§ Direction
Give as a JSON list of strings the items starting with the line containing "You are a computer-use" and going on through the line containing "coord(59,90)", one string per line, omitting blank lines.

§ Material supplied
○ ○ ○ ○

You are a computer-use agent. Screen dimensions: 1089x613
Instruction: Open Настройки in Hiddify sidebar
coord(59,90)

○ ○ ○ ○

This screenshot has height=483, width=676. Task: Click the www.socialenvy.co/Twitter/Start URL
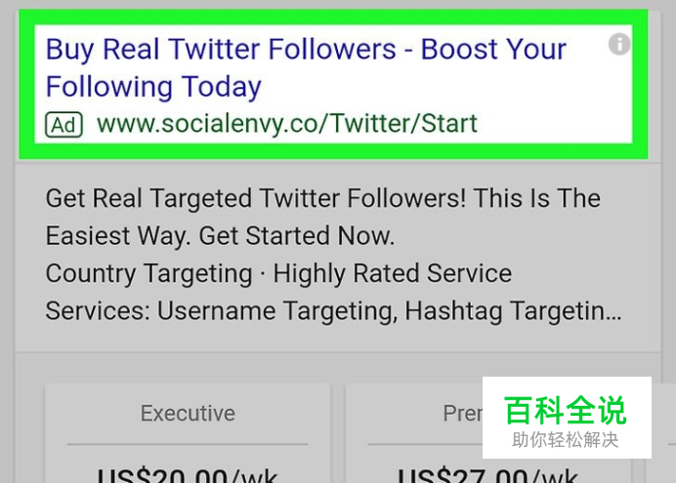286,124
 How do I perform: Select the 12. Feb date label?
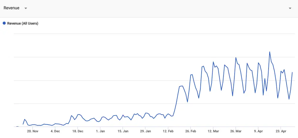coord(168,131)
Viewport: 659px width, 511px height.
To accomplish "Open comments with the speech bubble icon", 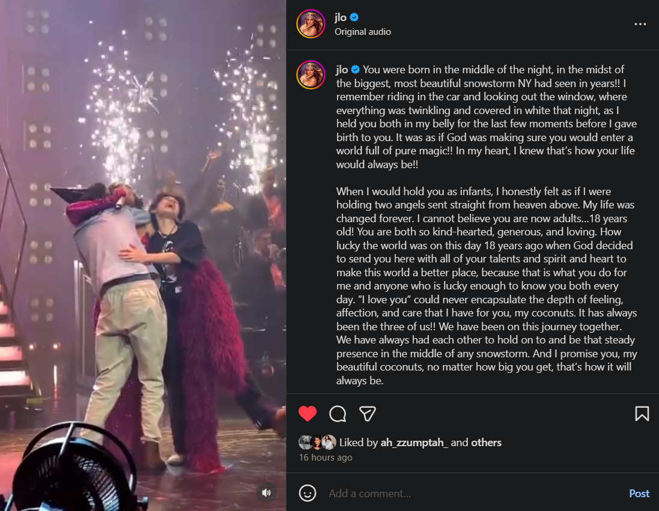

○ ○ ○ ○

§ Task output
[
  "You are a computer-use agent. Screen dimensions: 1089x613",
  "Instruction: Open Настройки in Hiddify sidebar",
  "coord(59,90)"
]